WORK INSTRUCTIONS:
Edit the rows from the line containing "At what (x,y)" through the end of the rows, replacing "action" with "step" and changing nothing else. Leave the pictures out of your answer.

_ _ _

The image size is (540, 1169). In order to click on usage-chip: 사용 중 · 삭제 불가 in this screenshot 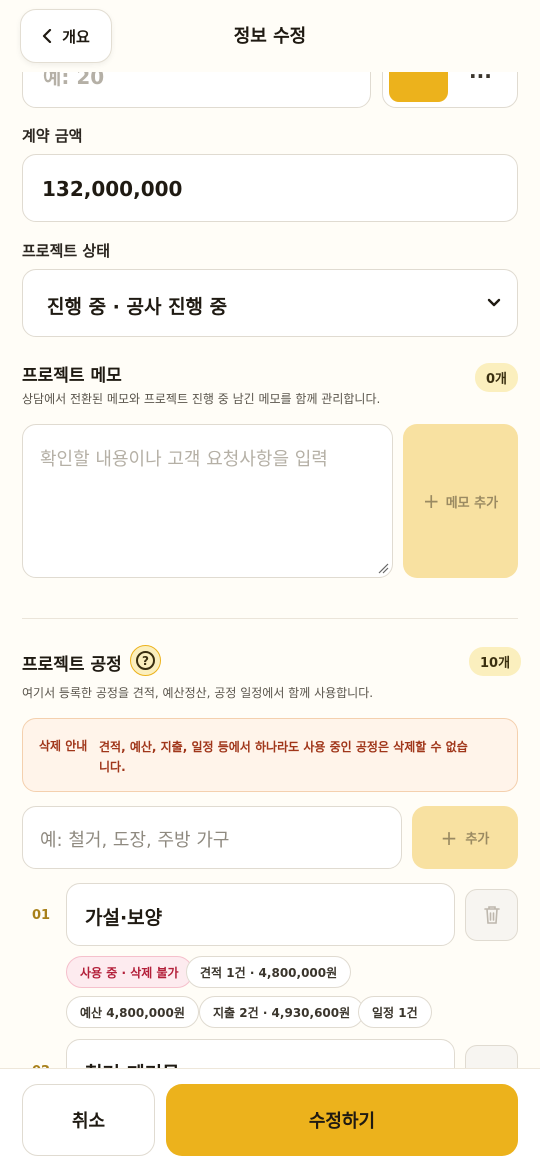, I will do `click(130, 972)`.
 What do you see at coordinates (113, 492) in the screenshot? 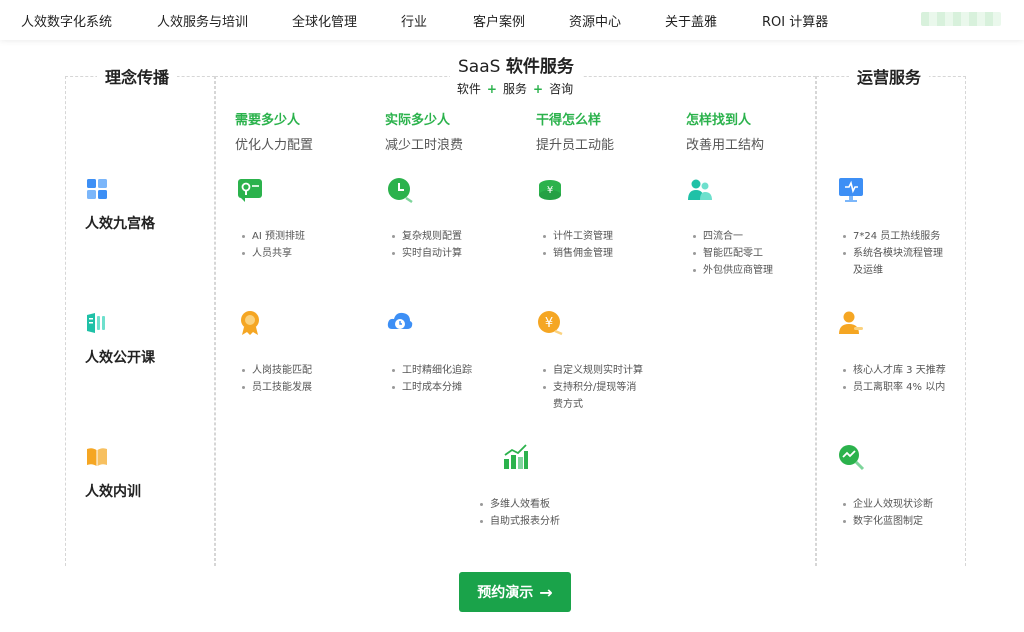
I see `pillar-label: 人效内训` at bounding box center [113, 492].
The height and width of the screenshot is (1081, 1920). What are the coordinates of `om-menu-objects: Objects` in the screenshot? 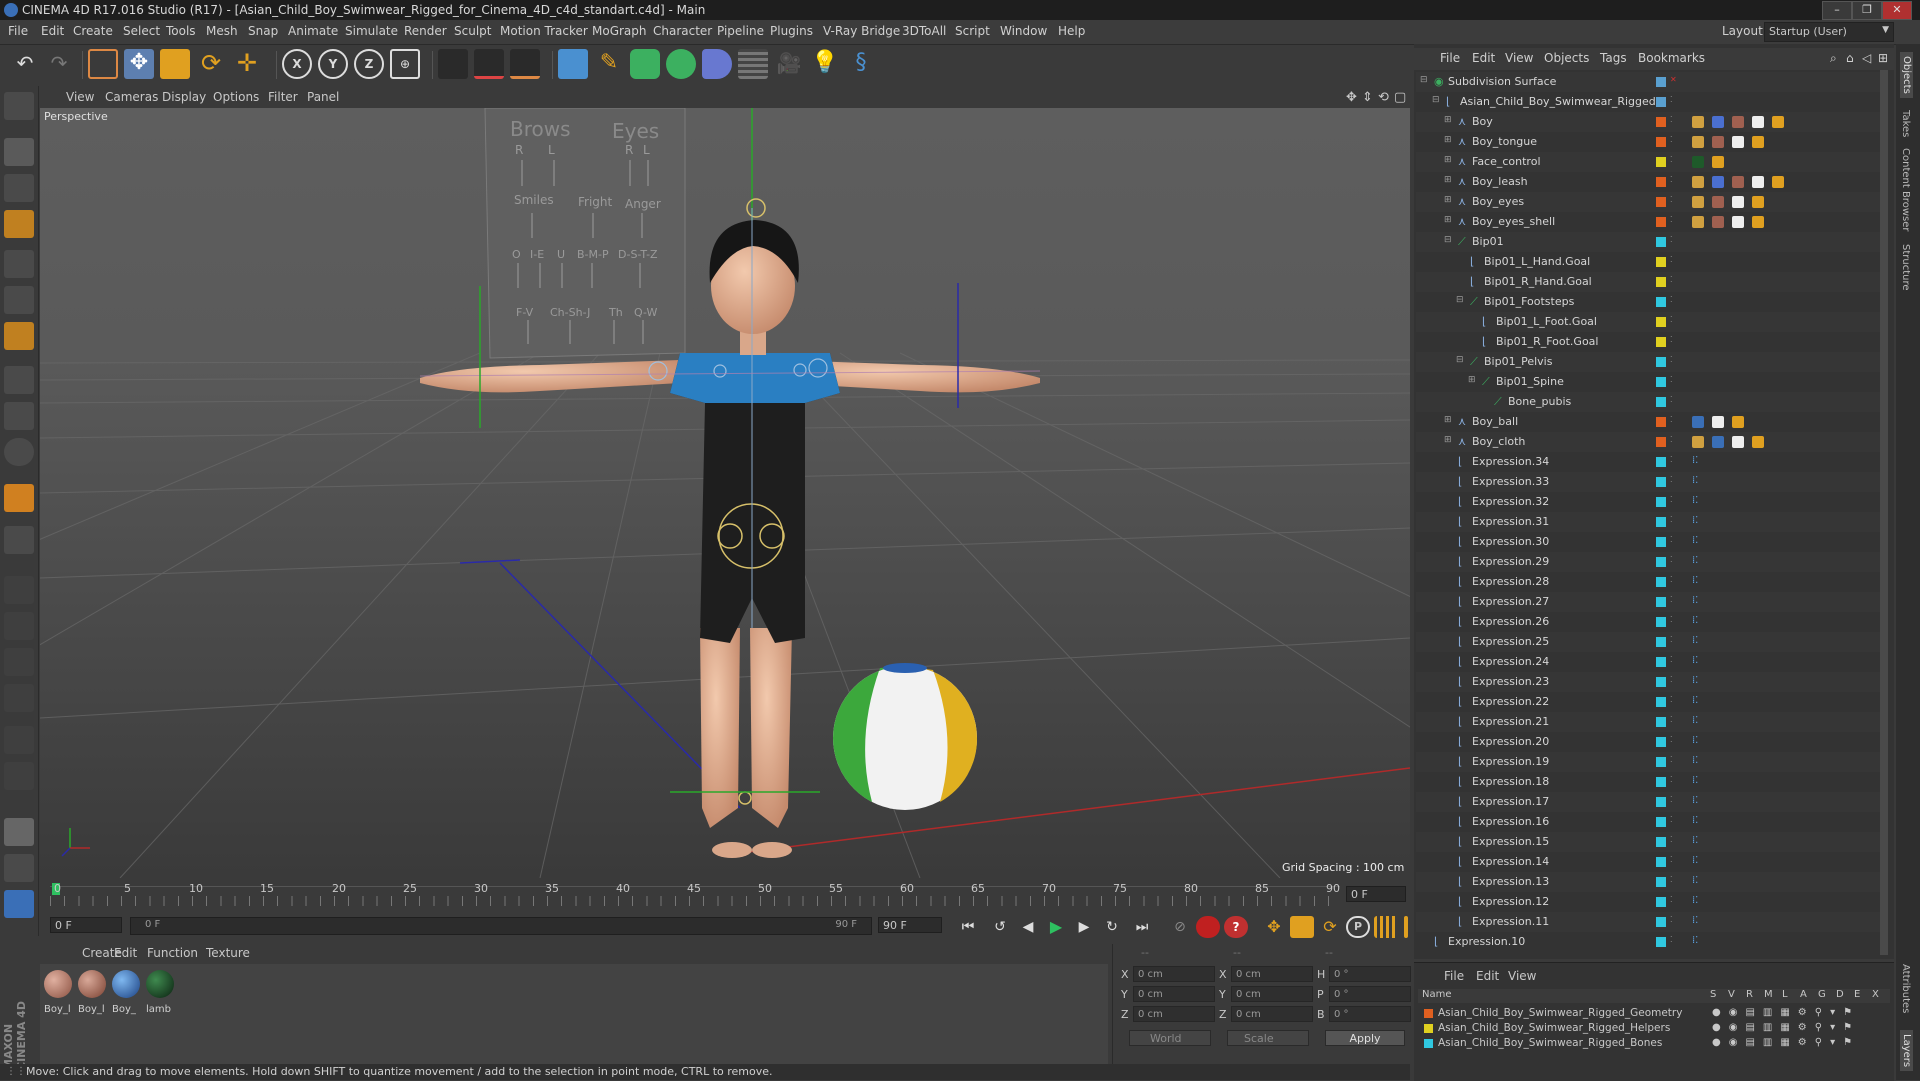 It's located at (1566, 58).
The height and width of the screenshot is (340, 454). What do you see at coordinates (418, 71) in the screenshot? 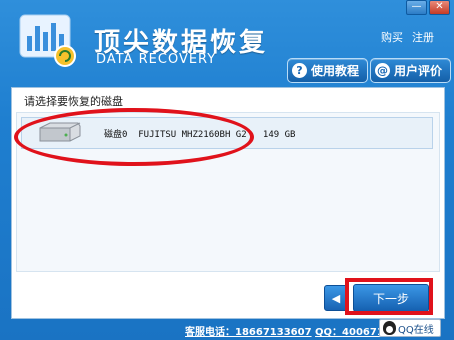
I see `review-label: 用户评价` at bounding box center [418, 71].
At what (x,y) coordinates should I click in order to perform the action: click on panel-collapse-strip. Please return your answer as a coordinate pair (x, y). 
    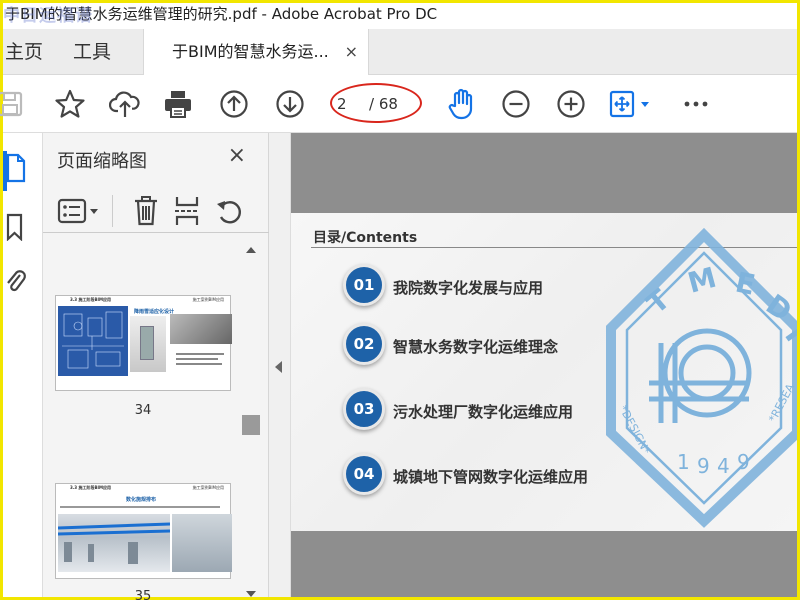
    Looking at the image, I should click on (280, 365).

_ _ _

WRITTEN ANSWER:
At what (x,y) coordinates should I click in order to perform the step: click on panel-collapse-strip. Please return your answer as a coordinate pair (x, y). 
    Looking at the image, I should click on (280, 365).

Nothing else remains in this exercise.